Critique de Village Rockstars 2 : chronique d'une jeunesse dépossédée, entre rêves brisés et réalités sociales...

28 avril 2025
critique Village Rockstars 2 Festival des cinémas indiens de Toulouse
Huit ans après Village Rockstars, Rima Das retrouve son héroïne inoubliable, Dhunu - incarnée par la lumineuse Bhanita Das, qui avait remporté à juste titre le National Award du Meilleur Acteur Enfant pour le premier volet. Désormais adolescente, Bhanita Das impressionne à nouveau par la justesse et la sensibilité de son interprétation, dans ce rôle qui semble avoir été taillé sur mesure pour elle.

Village Rockstars 2 prend son temps pour s'installer : les quarante premières minutes, contemplatives, laissent présager un récit qui hésite à s'élancer.

Mais une fois les enjeux posés - la perte déchirante du père de Dhunu, emporté par des inondations aussi tragiques que réalistes, le métrage gagne en ampleur émotionnelle et nous saisit pour ne plus nous lâcher. Si dans le premier film, Dhunu poursuivait son rêve de musique avec la légèreté de l'enfance, cette suite directe nous invite à découvrir une héroïne confrontée aux dures réalités de l'âge adulte. Les responsabilités, lourdes et impitoyables, viennent peu à peu reléguer ses aspirations artistiques au second plan.

Lorsque le sort s'acharne, Village Rockstars 2 adopte un ton plus sombre, flirtant parfois avec le désespoir, mais sans jamais sombrer dans le misérabilisme. Rima Das parvient, avec une subtilité remarquable, à préserver l'optimisme viscéral de son personnage. Il affleure dans chaque regard de Dhunu, dans chaque accalmie entre deux averses tempétueuses, une promesse silencieuse que, malgré les épreuves, après la pluie viendra toujours le beau temps.

La mise en scène naturaliste de Rima Das respire à chaque plan.

Elle magnifie les paysages de l'Assam avec une poésie discrète, faisant dialoguer ciel, terre et éléments naturels pour mieux faire résonner les émotions de son héroïne. Dhunu et sa région semblent ne faire qu'un : deux visages d'une même identité, soudés par l'adversité. Cette profondeur du lien entre personnage et territoire renforce la puissance de l’œuvre, tout en éclairant le spectateur sur une réalité sociale douloureuse : celle des agriculteurs dont les conditions de vie deviennent de plus en plus précaires, thématique malheureusement récurrente dans cette édition du Festival des Cinémas Indiens de Toulouse.

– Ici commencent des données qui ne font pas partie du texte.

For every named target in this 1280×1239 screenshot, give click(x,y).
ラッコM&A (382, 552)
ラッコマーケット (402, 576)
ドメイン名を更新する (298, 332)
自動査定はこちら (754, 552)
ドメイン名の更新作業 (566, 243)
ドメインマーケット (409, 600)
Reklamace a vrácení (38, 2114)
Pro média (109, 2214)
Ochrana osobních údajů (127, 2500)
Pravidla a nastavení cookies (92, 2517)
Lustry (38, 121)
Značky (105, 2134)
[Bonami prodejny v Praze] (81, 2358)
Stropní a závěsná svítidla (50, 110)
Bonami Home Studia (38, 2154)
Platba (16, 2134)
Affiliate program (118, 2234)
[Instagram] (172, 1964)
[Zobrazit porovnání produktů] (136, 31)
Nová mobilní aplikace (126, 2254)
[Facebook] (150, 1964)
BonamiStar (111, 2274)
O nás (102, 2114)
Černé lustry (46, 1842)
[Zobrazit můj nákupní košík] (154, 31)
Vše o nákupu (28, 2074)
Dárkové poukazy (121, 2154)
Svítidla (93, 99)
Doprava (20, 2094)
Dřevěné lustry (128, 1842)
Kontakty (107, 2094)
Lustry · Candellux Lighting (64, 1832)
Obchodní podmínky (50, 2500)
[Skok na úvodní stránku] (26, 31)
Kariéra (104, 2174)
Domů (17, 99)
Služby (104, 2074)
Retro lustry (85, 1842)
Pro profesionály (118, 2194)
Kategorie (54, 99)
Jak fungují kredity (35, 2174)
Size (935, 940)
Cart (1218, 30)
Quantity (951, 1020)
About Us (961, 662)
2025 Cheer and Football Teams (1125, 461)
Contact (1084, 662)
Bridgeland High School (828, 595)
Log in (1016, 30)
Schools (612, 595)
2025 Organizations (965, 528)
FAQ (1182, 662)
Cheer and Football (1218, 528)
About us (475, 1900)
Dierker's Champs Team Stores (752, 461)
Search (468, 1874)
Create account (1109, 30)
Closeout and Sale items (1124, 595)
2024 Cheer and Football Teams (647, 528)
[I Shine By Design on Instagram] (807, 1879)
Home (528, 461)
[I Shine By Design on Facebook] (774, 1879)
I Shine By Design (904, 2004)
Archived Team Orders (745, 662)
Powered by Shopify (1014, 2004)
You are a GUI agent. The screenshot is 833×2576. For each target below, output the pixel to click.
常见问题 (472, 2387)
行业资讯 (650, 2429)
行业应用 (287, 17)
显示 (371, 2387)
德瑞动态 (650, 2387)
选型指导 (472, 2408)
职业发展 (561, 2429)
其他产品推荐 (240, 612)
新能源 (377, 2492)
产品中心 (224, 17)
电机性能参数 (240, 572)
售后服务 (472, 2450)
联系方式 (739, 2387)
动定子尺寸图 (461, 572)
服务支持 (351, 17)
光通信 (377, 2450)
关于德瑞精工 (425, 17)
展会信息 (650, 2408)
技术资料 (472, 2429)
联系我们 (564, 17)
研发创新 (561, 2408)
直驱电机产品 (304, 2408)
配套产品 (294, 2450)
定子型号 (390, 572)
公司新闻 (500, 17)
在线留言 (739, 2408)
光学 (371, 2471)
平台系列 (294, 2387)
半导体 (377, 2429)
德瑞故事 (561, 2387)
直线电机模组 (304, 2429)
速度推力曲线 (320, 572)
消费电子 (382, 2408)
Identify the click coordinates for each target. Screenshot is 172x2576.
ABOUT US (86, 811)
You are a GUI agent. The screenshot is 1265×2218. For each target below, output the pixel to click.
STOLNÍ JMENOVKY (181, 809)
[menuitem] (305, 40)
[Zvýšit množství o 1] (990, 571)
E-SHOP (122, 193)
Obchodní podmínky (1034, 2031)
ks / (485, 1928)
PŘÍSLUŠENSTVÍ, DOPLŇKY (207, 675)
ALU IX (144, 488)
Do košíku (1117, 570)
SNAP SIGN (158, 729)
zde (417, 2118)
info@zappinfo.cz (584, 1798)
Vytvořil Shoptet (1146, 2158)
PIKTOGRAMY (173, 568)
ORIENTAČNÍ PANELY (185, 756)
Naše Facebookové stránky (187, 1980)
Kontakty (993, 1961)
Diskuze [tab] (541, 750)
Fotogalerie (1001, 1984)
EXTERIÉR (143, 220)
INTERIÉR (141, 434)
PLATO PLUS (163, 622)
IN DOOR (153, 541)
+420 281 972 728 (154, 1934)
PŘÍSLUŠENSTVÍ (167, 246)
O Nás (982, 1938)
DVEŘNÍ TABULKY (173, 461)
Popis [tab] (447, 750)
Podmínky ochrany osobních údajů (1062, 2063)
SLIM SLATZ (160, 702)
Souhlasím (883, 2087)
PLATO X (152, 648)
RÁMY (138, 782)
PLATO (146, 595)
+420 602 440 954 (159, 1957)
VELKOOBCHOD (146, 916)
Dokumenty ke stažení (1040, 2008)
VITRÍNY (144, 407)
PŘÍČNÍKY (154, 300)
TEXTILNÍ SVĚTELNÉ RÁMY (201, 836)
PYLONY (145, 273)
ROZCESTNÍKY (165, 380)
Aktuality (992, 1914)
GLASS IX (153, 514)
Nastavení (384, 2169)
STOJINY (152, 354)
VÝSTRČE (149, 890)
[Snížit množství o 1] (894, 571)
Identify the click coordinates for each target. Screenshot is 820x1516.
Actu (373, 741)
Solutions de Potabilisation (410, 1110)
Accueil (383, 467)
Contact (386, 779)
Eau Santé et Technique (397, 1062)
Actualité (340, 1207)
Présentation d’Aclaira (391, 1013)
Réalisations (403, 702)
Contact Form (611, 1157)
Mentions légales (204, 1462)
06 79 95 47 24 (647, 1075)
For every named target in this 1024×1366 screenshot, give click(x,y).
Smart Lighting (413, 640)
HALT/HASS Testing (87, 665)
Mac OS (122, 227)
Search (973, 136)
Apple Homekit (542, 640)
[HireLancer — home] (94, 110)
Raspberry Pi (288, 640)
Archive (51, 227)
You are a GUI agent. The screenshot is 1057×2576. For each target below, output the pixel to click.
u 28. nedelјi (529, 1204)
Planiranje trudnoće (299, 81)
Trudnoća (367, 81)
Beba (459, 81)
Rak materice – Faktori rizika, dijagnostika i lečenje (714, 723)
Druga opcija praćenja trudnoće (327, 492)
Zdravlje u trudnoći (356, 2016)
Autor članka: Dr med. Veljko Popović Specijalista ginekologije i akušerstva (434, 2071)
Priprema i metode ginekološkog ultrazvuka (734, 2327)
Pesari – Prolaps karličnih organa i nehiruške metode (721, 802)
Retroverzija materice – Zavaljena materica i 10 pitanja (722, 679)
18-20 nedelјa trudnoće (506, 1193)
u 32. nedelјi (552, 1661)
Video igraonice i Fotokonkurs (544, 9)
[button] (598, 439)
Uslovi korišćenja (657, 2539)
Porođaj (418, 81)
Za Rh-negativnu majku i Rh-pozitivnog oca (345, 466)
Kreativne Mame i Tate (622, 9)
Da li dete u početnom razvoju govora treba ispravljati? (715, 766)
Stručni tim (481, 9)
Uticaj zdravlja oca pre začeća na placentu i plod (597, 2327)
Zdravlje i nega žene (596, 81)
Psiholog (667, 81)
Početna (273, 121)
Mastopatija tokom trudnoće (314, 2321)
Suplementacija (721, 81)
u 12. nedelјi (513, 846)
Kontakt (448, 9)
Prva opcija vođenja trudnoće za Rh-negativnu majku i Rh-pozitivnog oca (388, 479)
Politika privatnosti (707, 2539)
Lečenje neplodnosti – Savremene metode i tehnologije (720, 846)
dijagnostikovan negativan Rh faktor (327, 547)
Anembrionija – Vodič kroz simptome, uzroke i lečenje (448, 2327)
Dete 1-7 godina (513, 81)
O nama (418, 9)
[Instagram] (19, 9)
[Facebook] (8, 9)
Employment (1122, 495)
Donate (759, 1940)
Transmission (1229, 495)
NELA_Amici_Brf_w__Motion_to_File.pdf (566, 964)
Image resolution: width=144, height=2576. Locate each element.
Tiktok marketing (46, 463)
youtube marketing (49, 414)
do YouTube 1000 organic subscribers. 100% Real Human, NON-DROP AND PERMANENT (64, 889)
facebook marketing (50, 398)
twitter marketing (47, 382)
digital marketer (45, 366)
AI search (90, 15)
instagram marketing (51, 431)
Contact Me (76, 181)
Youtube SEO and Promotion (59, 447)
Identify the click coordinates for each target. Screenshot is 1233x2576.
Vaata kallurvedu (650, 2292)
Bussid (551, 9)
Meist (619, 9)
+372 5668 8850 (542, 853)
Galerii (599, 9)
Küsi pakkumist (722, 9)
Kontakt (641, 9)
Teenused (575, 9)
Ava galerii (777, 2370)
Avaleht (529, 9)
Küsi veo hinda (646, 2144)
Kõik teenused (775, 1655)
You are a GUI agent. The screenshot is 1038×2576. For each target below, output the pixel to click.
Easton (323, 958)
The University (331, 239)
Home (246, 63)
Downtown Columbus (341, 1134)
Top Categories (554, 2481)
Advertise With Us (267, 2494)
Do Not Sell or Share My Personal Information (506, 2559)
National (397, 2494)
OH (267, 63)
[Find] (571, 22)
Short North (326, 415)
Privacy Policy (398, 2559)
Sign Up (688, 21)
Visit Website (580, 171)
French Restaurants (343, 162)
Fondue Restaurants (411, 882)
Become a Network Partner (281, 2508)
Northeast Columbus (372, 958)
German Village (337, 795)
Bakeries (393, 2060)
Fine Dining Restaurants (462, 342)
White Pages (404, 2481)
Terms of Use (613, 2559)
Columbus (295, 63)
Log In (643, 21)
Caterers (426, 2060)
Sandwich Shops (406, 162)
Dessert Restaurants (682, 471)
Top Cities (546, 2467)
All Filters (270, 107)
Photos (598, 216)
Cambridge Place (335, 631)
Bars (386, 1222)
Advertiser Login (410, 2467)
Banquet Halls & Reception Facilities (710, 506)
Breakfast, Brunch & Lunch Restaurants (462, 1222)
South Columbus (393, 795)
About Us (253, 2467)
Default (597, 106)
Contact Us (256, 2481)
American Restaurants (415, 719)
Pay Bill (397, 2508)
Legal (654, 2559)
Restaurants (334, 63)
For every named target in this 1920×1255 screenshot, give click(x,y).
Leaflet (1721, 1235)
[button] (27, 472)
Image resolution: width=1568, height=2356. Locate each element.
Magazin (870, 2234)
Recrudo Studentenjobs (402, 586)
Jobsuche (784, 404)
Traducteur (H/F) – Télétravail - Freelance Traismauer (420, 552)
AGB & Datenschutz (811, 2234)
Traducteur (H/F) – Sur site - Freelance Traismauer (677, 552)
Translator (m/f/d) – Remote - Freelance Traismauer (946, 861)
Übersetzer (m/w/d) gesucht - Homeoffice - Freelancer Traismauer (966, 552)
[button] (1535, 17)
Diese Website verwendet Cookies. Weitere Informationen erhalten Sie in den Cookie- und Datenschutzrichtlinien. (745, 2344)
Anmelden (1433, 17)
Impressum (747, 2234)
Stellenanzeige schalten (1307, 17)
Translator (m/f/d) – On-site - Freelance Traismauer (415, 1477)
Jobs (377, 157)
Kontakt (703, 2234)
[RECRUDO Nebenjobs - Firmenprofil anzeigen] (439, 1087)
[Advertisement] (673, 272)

Bhanita Das, toujours aussi magnétique, emporte l'adhésion par la seule force de son regard. Entre la candeur fragile du début et la détermination farouche de la fin, elle compose une palette d’émotions d'une finesse rare. Son jeu, tout en retenue, porte le métrage avec une authenticité bouleversante.

S'il n'est pas indispensable d'avoir vu le premier Village Rockstars pour apprécier cette suite, connaître le parcours de Dhunu aide assurément à saisir les nouveaux défis qui s'imposent à elle. Car au fil du récit, ses rêves changent, évoluent, se heurtant sans cesse à la réalité brutale d'un quotidien fait de deuils, de responsabilités précoces et de luttes silencieuses.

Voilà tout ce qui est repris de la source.